高齢で嚥下障害のある患者における栄養経路の決定

心身医学に「高齢で嚥下障害のある患者における栄養経路の決定に関する臨床倫理的検討」 (鈴木智, 中野弘一, 坪井康次, 筒井末春51(7): 650-658, 2011.) が掲載されている。
要旨は「医療行為を行うかどうかの決断において, 多くの医師は決断の中で臨床倫理的検討をしているが, 記述のフォームや習慣がなく, それを記載していない. 医学を医療に適応させるだけでなく, 心理, 社会面に対してさまざまな配慮をし, 患者の改善を目指しているという医療の多面性を伝えるためにも, 臨床倫理学的な検討をし, 倫理学的用語を用いて記載することは今後の医療の中で必要となろう.

★ ★ ★ ★ ★

→ 課題の目的: 高齢で嚥下障害のある患者の栄養経路決定についての文章を、最後の文の後から書き継いでください。

→ データ抜粋:
★ ★ ★ ★ ★

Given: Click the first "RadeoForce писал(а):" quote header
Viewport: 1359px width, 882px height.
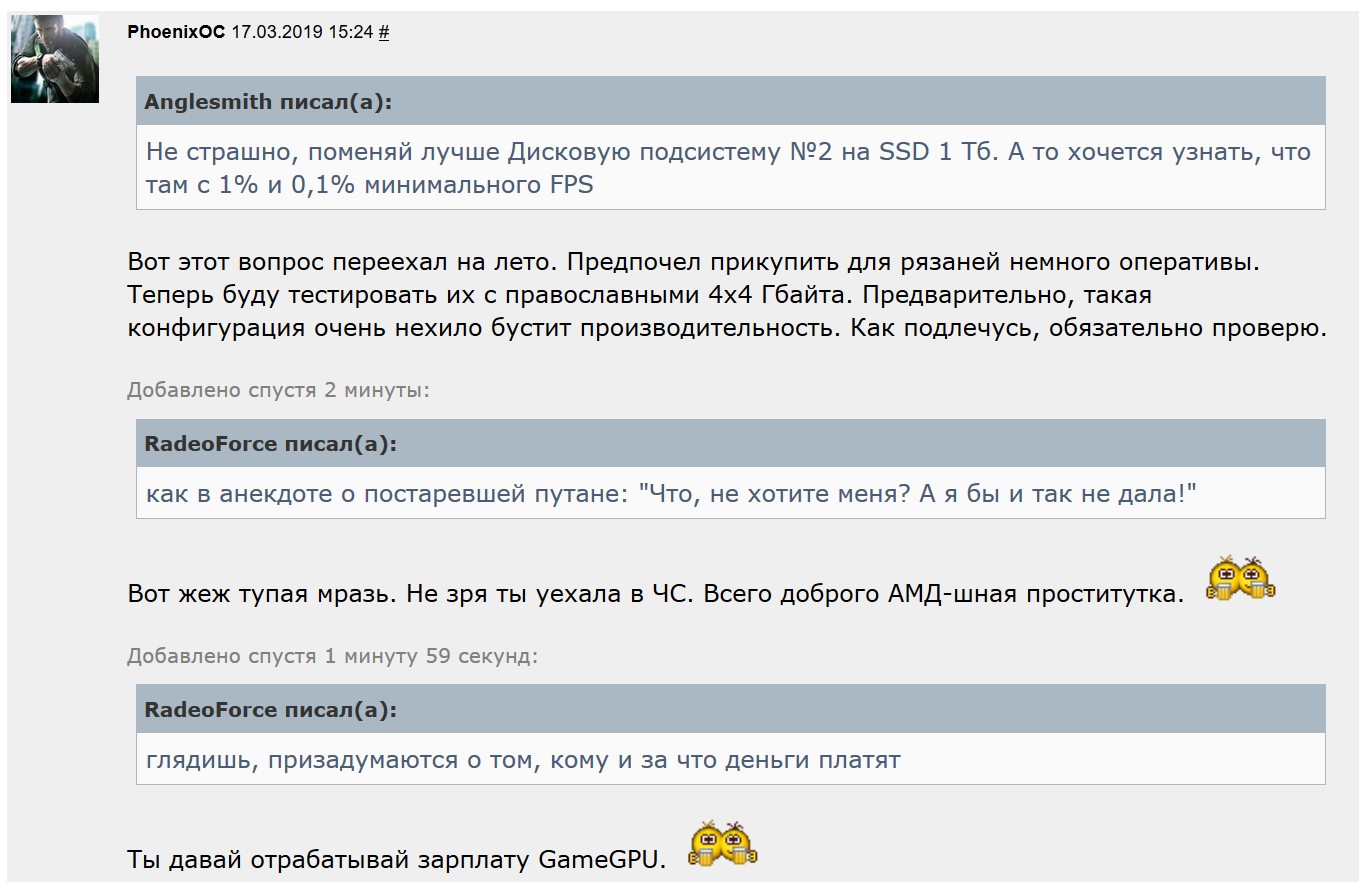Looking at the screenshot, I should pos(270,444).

★ ★ ★ ★ ★

→ 解答:
  この研究の目的は, 嚥下障害のある高齢者の栄養経路選択における臨床倫理的問題を抽出することである. このため, われわれは高齢の嚥下障害のある2症例に対しJonsenらによる症例検討シートを作り, 検討を行った. 治療方針は症例1では経鼻経管栄養を, 症例2では経口摂取を選択した. 2例とも意思決定能力はないと判断し近親者を代理として相談した. 代理の決断が自己決定によるように配慮した. 方針の決定に際し, 代理は決断に責任を感じていることなどが判明した.」と述べている。
 この論文でのポイントは「臨床倫理的検討の結論はその医療行為をやっていいか,悪いかを決めるということではなく,意思決断に至る過程で自律的決断をするために選択しやすい説明をしたり,家族の感じている重圧感に配慮しつつよいコミュニケーションを目指すといった配慮をしてきたかというプロセスが重要であるという印象を得た.」という内容と思う。
 栄養管理について、急性期であれば経口・EN・PPNといった方法があり主治医が適切な方法を選択するが、経口摂食困難患者の御家族に対し経口摂食困難理由を見聞することがある。その際、セラピストは主治医とともに経口摂食困難患者の御家族意思決定過程負担を少しでも軽減する協力体制が求められると改めて考えさせられた。